Reed was born in Wimbledon in 1938. His father, Peter, was a sports journalist, Sir Carol Reed, the film director, was his uncle, and his grandfather was the eminent actor-manager Sir Herbert Beerbohm Tree.

Reed’s father, despairing of him as the class dunce, predicted he would become either a burglar or an actor. In the end he was an actor who famously played a burglar, Bill Sikes, in Carol Reed’s film of Oliver!

Reed had many roles on TV and film but his offscreen life eventually overshadowed his acting. He is said to have once consumed four cases of wine, followed by a bottle of Chanel No 5 as a chaser. He behaved outrageously on television chat shows and once threw up over Steve McQueen.

In Oliver Reed – Wild Thing, we meet Reed on the last day of his life, in a pub in Malta in 1999 where he was filming Ridley Scott’s Gladiator. Rob Crouch brilliantly evokes Reed in a show which celebrates his lust for life (sometimes in all its ugliness ) yet also suggests the tragedy of this remarkable man.

“We try to get under the skin of Oliver Reed and paint as complete a picture as possible,” Crouch tells me. “We’re not just glorifying bad behaviour, we try to present a picture of a very complicated man and people can make up their own minds about him. He experienced an awful lot in his 61 years and while in many ways that was quite a short life it was one that burned very brightly.

“Oliver always wanted to be a movie star. He admired people like Marlon Brando, James Dean, Rod Steiger, those American stars of that very real, moody school, rather than the old style English theatrical tradition which was something he had no time for, even though his grandfather had been a famous actor.

“He didn’t get much assistance from Carol Reed in his early career, he went to see him when he was thinking of becoming an actor and Carol told him ‘Don’t, it’s a ridiculous life’ so Oliver felt he got his roles purely on merit.”

Reed enjoyed a fruitful partnership with director Ken Russell, starring for him in both TV and film productions.

“They were both pretty bonkers but Russell helped him enormously and there was great mutual respect between them,” Crouch observes. “Russell’s autobiography is enormously complimentary about Reed and his professionalism. They both liked to drink and to tear the place up off-set but they understood each other very well and Reed admitted that much of his best work was done with Ken Russell. The performance he was most proud of was in Russell’s The Devils.”

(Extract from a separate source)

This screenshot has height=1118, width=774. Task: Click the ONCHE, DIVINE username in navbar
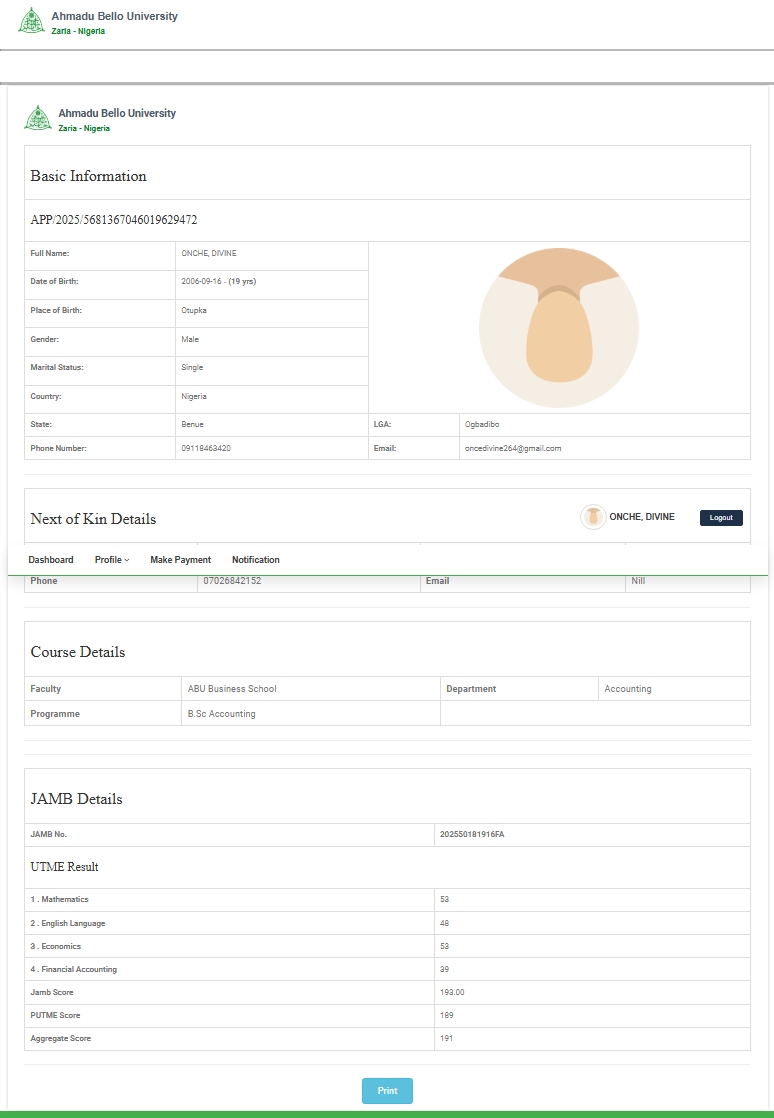coord(641,517)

Oliver’s son Mark has praised the play, declaring that it captures Reed’s “very spirit”. How did he get on with his boisterous dad?

“They got on very well,” Crouch tells me. “Mark’s upbringing was far from typical but it was very happy. Oliver had a childlike sensibility in a lot of ways. Mark talks about Oliver waking him up at night and going out into the woods to play soldiers. He had a searchlight set up outside his house and he’d send Mark and his friends out into the garden and he’d try to find them.

“There was always that invitation to play which was part of what made him a great actor, that childlike curiosity and willingness to get involved and throw himself completely into things. Mark will also admit there were times when he found his father’s antics embarrassing.”

Reed’s embarrassing antics included drunken appearances on TV chatshows but Crouch points out that programme makers were often delighted for the actor to be inebriated.

“A lot of those TV shows weren’t live,” he says. “You’d have viewers saying ‘Did you see Reed? He was out of control, it was terrible!’ but it was a recorded programme and somebody had made the decision to broadcast it. There were definitely times when it was part of the plan to get him drunk and to misbehave, and Oliver was willing to comply with that.”

Reed’s final years were spent in Churchtown in Cork, where he is buried.

“He found a measure of contentment in Ireland,” Crouch states. “He felt that the Irish people understood him and he understood them. He found it easy to fit in, he’d meet up with the locals in the pub and sit around and tell stories.”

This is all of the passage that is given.